MBL=/opt/mysql5.6/usr/bin/mysqlbinlog
MYSQLHOST=10.10.10.10
MYSQLPORT=3306
MYSQLUSER=replication_user
MYSQLPASS=replication_pass
BACKUPDIR=/media/binlogs/server2/
# time to wait before reconnecting after failure
RESPAWN=10

Starting in the background with logging to /var/log/livebinlog/server2.log:

nohup /media/binlogs/livebinlog.sh /media/binlogs/livebackup.server2.conf 2>&1 > /var/log/livebinlog/server2.log &

As a great addition, older logfiles that have been rotated can be checked against the MySQL server’s version if they are the same or not. For this purpose you can use rsync in “dry-run” mode.

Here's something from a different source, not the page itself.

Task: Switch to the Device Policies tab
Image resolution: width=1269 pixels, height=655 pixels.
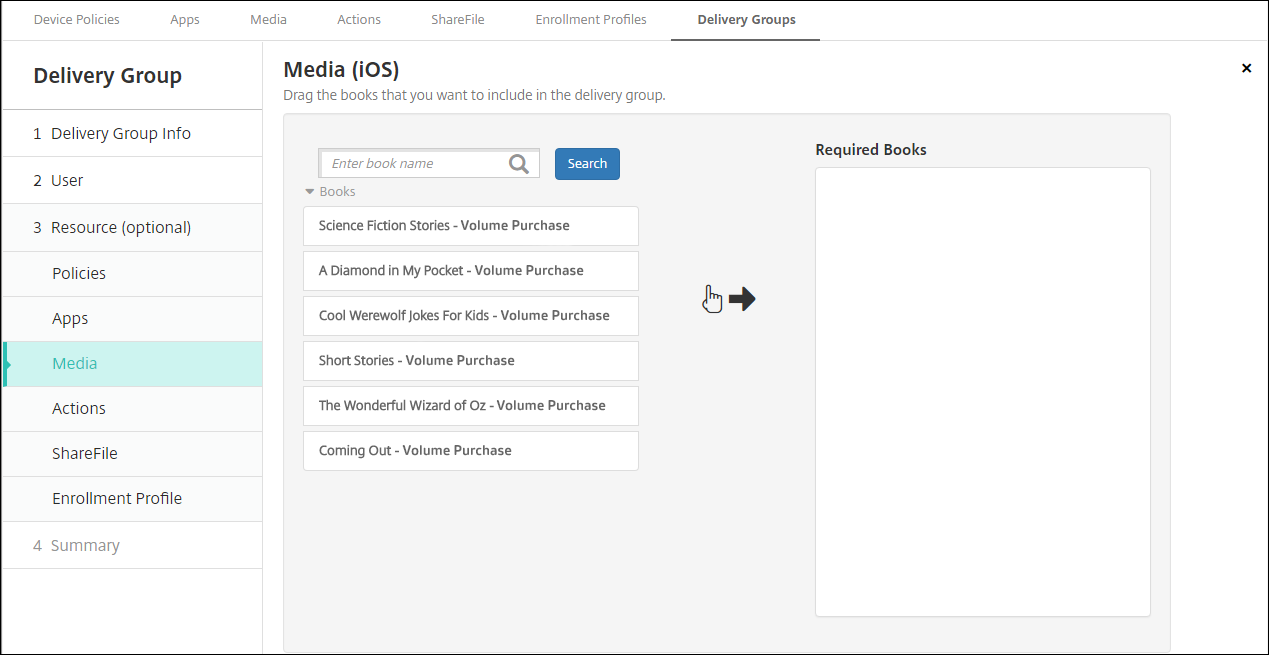Action: pyautogui.click(x=77, y=20)
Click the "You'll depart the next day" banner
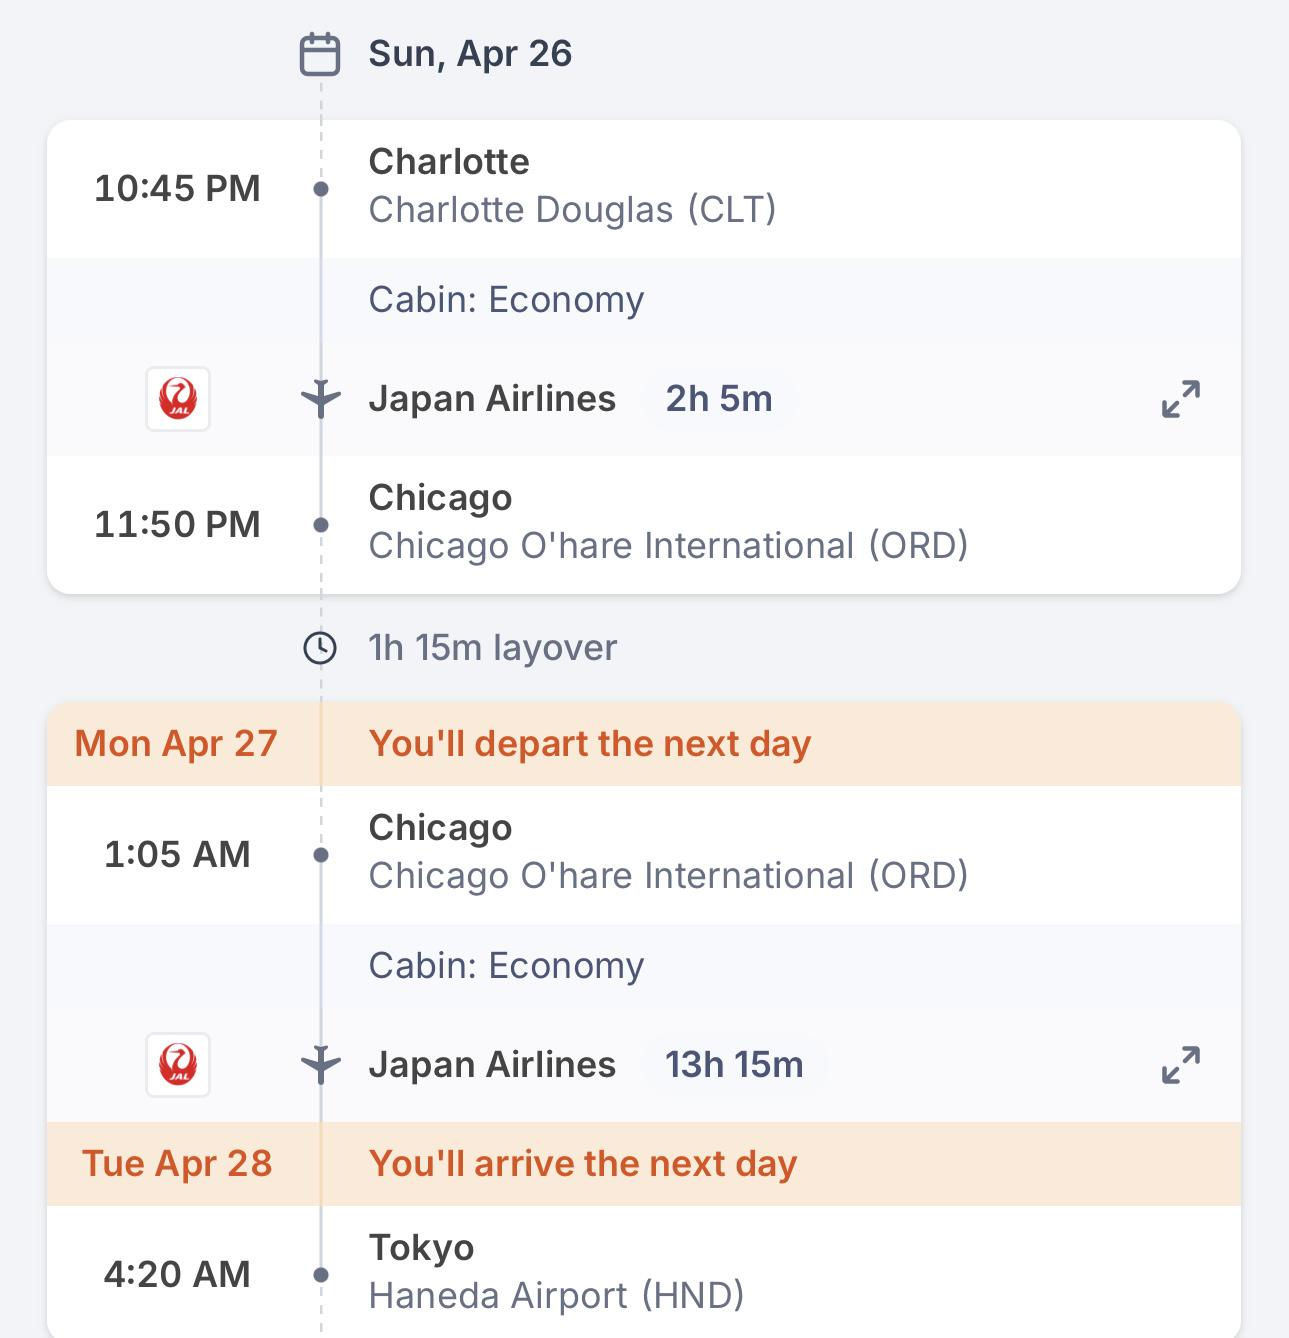Image resolution: width=1289 pixels, height=1338 pixels. pos(589,744)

Please note MySQL 5.6 is not yet released as GA but you can use mysqlbinlog to backup MySQL 5.1 and 5.5 databases.

Comments

  1. LinuxJedi says:

    I’d almost forgot I created that feature, it was quite a while ago. Thans for the coverage of it :)

  2. This would also work as an audit vault for database changes.